İşte, o dava ise, yüz bin meşâhir-i insaniyenin ve hadsiz nev-i beşerin yıldızları ve mürşidlerinin müttefikan, Kâinat Sahibinin ve Mutasarrıfının binler vaad ve ahdlerine istinaden haber verdikleri ve bir kısmı gözleriyle gördükleri şu ki: Herkesin, iman mukabilinde, bu zemin yüzü kadar bağlar ve kasırlarla müzeyyen ve bâkî ve daimî bir tarla ve mülkü kazanmak veya kaybetmek davası başına açılmış. Eğer iman vesikasını sağlam elde etmezse kaybedecek. Ve bu asırda, maddiyyunluk tâunuyla çoklar o davasını kaybediyor. Hattâ bir ehl-i keşif ve tahkik, bir yerde kırk vefiyattan yalnız birkaç tanesi kazandığını sekeratta müşahede etmiş; ötekiler kaybetmişler. Acaba bu kaybettiği davanın yerini, bütün dünya saltanatı o adama verilse doldurabilir mi?”
Acaba hangimizin ahirete imanla gitme garantisi var? Ya son anda ayağımız kayarsa? Son günün hazırlığını bugünden yapmak gerekmez mi? Başta kendimiz ve ailemiz olmak üzere bütün insanların imanına hizmet etmek için çok büyük projeler yapmak ve gece gündüz koşturmak en büyük işimiz olmalı değil mi?
İnançsızlık girdabına düşen gençlerin kurtarılması, imanın teyid ve takviyesi bütün inananların en mühim meşguliyeti olmalı. İmanını yitirenlere karşı kalbimiz acı ve ıztırapla dolmalı, dilimiz sürekli dualarla kıpırdamalı, beynimiz sayısız formül ve projeler üretmeli.

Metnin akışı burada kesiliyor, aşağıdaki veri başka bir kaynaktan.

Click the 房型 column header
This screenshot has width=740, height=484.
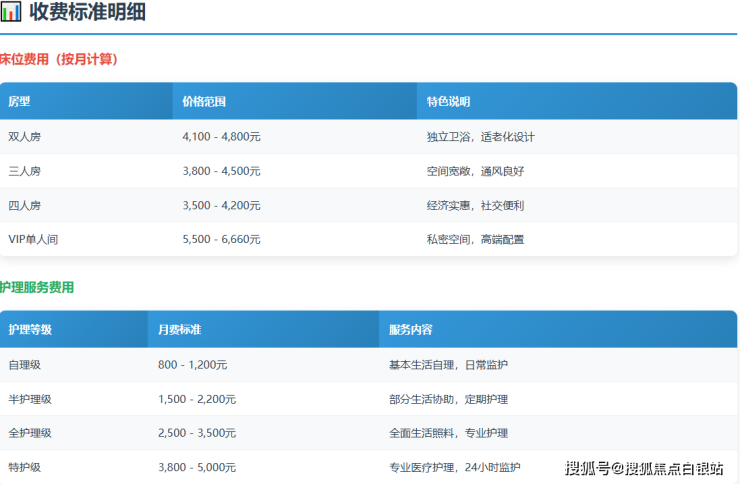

Nesillerin imandan kopması karşısında nasıl bir acı duyulması gerektiğini en güzel ifade edenlerden Zübeyir Gündüzalp, Afyon Mahkemesindeki müdafasında şöyle der:
“Teessür ve ıztırap karşısında kalpten bir parça kopsaydı, ‘Bir genç dinsiz olmuş’ haberi karşısında o kalbin atom zerrâtı adedince paramparça olması lâzım gelir.”
Demek ki, “bir genç dinsiz olmuş” haberi, normal ıztıraplardan milyarlarca kat fazla acı ve ıztıraba sebep olmalı. Çünkü inançsızlık, sadece 70 yıllık dünya hayatını zehir etmekle kalmıyor, aynı zamanda katrilyonlarca seneyle bile ifade edemeyeceğimiz sonsuz bir hayatın saadetini yok ediyor.
2017 Haziran’ında MAK Danışmanlık tarafından yapılan inanç ve ibadetlerle ilgili anketin sonuçları da baştan sona acı ve hayal kırıklığıydı. Anketin sonuçlarını günlerce düşündüm, birkaç kez hıçkıra hıçkıra ağladım ve kendi kendime sayısız sorular sordum. Başka bir yazıda o acı sonuçları ele almak ve yorumlamak istiyorum. Şu kadarını söyleyeyim: Bırakın ibadetlerde olumlu sonuçlar elde etmeyi, iman esaslarında bile toplumun neredeyse yüzde 50’si ciddi sıkıntılar yaşıyor ve ağır riskler taşıyor.
Bin yıl İslâma hizmet eden bir milletin evlatları böyleyse bütün dünyadaki manevî yıkımları tahmin etmek zor değil.
Bütün tahribatlara karşı tamir ve imar vazifemize dört elle sarılmak ve evrensel projeler uygulamak gerekiyor.